Influence of National Cultures on Personality in the Light of Hofstede's Theory of Cultural Dimensions and Implications in Business Settings

Topics: Geert Hofstede, Cross-cultural communication, Big Five personality traits Pages: 3 (1049 words) Published: February 6, 2012
Oskar and Jack Yufe, born in 1934 in Trinidad and parted at six months old, were raised in different countries and cultures by their separated parents. Their father was Jewish, their mother German Catholic. Jack, a white Jew, was brought up by his father among blacks in Trinidad and later became an officer in the Israeli Navy. Oskar was raised Catholic by his mother and grandmother in Switzerland, heavily influenced by the Nazi regime. Meeting for the first time at twenty-one, they found each other’s political and religious views intolerable. Brought back together again in 1970s by Professor Bouchard of the University of Minnesota, the two are still struggling with the ideological and ethnic circumstances that have defined their personalities. In another study on two monozygotic twins of Korean origin separated at birth co-authored by Nancy Segal of California State University and University of Minnesota, in which one of the twins was raised in South Korea by her own parents and the other in U.S. by an adoptive family, the twins scored similarly on general IQ, psychoticism and lie scales, but differently on extraversion and neuroticism scales. According to Dr. Segal, while hardwired physical and physiological characteristics such as height, weight and eye color are influenced about 90 percent by genes, personality traits, social attitudes and political tendencies are shaped fairly equally by genes and environment. As children, we usually accept our family environment and our neighborhood sub-culture as the norm.
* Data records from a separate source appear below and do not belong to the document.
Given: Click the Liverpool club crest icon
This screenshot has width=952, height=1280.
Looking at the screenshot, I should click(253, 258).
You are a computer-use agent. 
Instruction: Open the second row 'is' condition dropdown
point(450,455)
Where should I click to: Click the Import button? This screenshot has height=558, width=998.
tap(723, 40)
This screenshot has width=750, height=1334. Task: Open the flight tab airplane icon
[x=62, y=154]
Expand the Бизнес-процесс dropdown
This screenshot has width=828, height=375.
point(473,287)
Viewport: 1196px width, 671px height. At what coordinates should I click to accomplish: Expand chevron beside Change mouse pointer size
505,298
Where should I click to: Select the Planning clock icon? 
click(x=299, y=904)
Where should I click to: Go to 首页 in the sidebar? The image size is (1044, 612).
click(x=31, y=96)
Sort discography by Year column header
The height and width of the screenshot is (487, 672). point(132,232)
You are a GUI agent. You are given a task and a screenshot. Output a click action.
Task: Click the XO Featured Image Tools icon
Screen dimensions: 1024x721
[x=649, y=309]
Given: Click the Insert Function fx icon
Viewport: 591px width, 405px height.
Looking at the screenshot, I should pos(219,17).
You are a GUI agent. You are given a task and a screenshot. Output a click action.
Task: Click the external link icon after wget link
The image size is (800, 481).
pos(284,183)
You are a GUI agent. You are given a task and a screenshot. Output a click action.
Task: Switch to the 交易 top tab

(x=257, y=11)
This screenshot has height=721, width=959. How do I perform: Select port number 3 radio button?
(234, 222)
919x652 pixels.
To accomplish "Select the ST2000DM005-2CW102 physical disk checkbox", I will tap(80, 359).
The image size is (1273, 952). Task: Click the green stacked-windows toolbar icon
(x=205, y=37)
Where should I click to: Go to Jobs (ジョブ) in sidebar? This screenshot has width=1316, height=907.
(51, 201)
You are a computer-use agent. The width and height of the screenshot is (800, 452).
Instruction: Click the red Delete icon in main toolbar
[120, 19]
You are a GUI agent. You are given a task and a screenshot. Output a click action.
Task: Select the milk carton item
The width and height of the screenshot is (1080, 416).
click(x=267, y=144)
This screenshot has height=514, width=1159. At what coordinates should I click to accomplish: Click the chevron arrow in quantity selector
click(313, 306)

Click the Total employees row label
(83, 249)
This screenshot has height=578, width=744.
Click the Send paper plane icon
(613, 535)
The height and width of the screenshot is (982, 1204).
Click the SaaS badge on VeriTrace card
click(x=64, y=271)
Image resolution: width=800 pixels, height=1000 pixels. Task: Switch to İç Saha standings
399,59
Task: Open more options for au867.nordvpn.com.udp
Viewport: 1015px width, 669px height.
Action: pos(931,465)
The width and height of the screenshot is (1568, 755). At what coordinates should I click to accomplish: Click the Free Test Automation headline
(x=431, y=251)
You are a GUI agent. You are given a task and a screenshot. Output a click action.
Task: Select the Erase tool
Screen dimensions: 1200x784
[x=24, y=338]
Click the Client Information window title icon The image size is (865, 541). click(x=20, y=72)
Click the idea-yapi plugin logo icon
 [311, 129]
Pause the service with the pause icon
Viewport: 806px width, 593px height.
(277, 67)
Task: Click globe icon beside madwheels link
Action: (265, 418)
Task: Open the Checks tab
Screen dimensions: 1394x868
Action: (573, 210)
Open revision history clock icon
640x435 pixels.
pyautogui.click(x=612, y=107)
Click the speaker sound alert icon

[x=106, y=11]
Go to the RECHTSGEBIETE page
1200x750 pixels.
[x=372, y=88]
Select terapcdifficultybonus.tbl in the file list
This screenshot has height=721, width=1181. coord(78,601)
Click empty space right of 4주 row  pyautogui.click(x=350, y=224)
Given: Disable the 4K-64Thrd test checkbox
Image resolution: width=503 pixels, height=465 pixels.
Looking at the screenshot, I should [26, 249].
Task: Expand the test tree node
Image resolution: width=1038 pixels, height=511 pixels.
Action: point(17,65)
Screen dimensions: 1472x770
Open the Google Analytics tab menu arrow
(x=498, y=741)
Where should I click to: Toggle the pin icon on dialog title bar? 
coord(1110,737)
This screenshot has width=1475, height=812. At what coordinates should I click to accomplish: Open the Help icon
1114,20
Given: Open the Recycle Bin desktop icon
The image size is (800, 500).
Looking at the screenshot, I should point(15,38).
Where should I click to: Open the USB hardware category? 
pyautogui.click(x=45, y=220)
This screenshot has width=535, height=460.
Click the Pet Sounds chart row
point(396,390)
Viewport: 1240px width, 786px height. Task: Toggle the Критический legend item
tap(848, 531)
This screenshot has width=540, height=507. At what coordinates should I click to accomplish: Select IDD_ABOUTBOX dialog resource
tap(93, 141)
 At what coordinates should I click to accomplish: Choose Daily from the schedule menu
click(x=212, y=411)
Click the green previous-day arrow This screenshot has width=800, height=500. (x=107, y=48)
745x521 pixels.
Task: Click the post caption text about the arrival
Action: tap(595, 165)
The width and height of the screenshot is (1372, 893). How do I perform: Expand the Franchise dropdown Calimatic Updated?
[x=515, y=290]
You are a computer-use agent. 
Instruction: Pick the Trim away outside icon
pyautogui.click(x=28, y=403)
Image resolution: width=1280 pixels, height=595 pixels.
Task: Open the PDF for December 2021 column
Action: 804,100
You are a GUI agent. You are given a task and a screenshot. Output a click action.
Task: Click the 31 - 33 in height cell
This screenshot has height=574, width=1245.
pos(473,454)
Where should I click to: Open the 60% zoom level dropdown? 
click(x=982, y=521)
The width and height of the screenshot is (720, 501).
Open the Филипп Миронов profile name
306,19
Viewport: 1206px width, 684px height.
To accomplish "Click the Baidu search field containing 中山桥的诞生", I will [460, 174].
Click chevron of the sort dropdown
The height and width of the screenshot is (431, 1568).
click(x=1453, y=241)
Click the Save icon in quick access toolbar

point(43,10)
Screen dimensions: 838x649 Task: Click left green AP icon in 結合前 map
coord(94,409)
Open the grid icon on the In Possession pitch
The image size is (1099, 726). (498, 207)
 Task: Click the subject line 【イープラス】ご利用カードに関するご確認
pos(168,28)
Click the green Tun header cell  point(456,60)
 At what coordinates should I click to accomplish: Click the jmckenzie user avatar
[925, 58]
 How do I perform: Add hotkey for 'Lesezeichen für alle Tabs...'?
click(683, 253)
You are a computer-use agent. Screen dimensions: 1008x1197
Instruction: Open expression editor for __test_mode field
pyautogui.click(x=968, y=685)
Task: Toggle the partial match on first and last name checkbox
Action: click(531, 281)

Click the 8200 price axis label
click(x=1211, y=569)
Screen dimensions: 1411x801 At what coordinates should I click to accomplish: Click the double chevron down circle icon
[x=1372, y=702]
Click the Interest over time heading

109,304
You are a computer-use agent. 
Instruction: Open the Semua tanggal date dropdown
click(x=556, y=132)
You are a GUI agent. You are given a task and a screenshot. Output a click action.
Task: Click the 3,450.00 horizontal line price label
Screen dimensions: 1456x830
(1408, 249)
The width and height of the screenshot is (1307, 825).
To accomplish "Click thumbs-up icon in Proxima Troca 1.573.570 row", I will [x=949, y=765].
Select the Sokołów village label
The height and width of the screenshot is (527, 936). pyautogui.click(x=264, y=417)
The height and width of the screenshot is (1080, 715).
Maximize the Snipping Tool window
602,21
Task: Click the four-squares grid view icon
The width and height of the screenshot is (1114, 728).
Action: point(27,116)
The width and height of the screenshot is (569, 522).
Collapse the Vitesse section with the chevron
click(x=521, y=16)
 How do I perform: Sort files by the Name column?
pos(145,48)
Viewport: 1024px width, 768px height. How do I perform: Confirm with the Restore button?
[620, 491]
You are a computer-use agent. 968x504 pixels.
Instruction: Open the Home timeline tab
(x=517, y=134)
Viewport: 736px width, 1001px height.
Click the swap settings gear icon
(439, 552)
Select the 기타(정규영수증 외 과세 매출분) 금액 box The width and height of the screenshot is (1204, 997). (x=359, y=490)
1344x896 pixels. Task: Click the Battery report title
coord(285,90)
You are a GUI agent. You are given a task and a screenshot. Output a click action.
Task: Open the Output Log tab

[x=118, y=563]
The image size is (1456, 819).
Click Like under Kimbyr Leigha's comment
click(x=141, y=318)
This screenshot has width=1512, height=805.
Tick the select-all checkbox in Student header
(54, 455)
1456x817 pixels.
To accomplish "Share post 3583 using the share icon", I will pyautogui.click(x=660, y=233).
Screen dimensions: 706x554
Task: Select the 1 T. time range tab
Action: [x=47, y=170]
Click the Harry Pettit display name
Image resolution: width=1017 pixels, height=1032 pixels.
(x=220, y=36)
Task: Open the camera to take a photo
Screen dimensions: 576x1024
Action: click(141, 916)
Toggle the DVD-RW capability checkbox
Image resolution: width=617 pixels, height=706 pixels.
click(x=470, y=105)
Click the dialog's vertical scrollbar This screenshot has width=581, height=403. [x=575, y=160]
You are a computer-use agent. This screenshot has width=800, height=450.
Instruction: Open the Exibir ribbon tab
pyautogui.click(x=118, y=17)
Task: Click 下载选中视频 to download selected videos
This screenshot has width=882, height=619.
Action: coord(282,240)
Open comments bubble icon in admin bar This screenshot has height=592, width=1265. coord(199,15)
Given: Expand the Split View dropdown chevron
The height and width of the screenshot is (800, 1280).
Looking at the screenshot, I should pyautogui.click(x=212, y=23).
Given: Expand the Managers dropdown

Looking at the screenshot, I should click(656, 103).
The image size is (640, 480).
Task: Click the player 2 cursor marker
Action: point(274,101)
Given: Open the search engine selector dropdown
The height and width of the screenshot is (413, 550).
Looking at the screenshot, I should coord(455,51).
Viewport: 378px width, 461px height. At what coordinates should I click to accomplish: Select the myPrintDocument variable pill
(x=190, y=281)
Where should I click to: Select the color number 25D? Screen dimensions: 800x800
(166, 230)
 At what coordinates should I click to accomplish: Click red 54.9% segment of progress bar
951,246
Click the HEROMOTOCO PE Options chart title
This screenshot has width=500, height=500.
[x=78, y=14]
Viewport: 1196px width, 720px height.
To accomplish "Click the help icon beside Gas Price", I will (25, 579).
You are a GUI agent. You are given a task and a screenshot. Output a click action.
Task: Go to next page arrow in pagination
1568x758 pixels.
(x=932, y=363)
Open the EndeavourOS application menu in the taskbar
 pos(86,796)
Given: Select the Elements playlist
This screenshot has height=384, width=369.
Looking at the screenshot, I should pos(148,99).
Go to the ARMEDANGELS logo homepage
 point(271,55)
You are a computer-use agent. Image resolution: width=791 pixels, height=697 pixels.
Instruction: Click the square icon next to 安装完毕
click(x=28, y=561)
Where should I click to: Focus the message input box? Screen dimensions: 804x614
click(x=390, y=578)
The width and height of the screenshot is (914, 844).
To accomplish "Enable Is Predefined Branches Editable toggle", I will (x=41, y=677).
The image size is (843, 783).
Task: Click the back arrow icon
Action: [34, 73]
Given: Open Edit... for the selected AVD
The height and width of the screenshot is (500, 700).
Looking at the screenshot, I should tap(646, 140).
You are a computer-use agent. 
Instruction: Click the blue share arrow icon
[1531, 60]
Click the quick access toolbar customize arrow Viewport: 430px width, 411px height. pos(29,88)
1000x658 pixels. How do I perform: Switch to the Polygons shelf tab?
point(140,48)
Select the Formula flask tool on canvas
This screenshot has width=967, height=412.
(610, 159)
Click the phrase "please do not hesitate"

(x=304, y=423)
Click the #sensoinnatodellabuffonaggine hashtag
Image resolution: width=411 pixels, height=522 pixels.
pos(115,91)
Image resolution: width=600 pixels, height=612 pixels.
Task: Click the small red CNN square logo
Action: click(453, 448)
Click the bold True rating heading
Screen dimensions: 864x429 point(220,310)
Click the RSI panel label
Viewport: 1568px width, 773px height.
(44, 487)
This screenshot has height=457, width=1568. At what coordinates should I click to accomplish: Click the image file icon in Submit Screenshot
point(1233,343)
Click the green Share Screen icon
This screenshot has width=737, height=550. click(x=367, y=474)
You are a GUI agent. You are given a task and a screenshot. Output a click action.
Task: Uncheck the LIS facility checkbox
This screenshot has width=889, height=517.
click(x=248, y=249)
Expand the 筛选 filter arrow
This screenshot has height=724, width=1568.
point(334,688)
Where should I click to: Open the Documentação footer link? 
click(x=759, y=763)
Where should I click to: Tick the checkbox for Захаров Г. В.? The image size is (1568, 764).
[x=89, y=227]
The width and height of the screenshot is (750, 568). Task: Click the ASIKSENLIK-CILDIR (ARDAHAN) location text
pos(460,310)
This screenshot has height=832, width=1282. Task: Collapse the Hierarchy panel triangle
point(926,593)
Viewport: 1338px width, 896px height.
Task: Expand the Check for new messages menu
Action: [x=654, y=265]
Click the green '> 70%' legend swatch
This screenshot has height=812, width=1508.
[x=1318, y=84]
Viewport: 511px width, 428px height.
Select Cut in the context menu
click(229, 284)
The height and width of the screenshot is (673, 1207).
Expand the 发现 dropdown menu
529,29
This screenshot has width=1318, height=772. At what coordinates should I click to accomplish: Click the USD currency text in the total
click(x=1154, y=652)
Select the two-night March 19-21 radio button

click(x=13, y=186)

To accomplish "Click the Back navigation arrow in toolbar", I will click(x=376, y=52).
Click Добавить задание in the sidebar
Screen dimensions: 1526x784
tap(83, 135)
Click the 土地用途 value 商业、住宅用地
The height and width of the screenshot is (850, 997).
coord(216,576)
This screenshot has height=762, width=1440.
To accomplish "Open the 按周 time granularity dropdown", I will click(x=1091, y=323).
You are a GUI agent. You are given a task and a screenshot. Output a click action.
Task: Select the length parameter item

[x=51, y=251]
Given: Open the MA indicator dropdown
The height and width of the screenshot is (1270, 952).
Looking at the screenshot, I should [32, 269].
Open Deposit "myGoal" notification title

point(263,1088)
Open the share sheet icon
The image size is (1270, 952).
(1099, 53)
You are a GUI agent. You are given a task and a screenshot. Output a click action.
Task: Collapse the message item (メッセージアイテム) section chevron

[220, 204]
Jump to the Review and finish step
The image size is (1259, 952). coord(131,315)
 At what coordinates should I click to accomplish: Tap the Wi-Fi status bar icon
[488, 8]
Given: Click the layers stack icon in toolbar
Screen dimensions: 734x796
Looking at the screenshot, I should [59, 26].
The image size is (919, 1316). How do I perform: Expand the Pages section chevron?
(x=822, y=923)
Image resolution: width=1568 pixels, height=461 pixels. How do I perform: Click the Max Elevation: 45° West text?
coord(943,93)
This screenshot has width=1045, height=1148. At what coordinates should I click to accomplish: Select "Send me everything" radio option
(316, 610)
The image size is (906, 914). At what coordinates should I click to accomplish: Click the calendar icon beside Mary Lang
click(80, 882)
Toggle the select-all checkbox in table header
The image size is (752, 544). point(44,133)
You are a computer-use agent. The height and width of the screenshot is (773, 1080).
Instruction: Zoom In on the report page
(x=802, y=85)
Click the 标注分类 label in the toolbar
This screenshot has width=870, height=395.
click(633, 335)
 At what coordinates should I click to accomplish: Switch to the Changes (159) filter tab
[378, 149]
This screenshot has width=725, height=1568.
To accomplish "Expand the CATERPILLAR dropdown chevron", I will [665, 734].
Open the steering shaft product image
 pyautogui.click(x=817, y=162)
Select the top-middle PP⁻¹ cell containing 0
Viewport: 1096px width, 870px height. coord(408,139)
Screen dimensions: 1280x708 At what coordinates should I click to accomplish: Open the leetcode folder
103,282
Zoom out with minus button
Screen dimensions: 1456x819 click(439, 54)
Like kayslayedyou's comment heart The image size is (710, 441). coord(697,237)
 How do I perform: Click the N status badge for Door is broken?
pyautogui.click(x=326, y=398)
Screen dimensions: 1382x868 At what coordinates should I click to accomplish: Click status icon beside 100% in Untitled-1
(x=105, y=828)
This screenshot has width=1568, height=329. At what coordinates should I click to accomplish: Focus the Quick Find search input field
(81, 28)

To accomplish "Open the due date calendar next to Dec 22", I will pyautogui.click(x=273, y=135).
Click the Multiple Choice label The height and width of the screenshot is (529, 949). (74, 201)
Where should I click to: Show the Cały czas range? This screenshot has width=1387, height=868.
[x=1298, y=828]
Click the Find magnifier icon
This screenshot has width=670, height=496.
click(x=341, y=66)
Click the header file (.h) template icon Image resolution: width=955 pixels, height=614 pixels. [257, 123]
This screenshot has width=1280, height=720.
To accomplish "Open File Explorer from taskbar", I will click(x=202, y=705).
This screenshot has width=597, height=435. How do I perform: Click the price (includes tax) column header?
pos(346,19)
Thus, a product of both heredity and environment, an individual’s personality also depends upon circumstances in which it developed. Each culture has its own distinctive way of conduct and largely affects the shaping of personality. For instance, Americans are found high in independence and individualism while Indians are found to be more interdependent and collectivist. From this perspective, Geert Hofstede’s Theory of Cultural Dimensions (whose five...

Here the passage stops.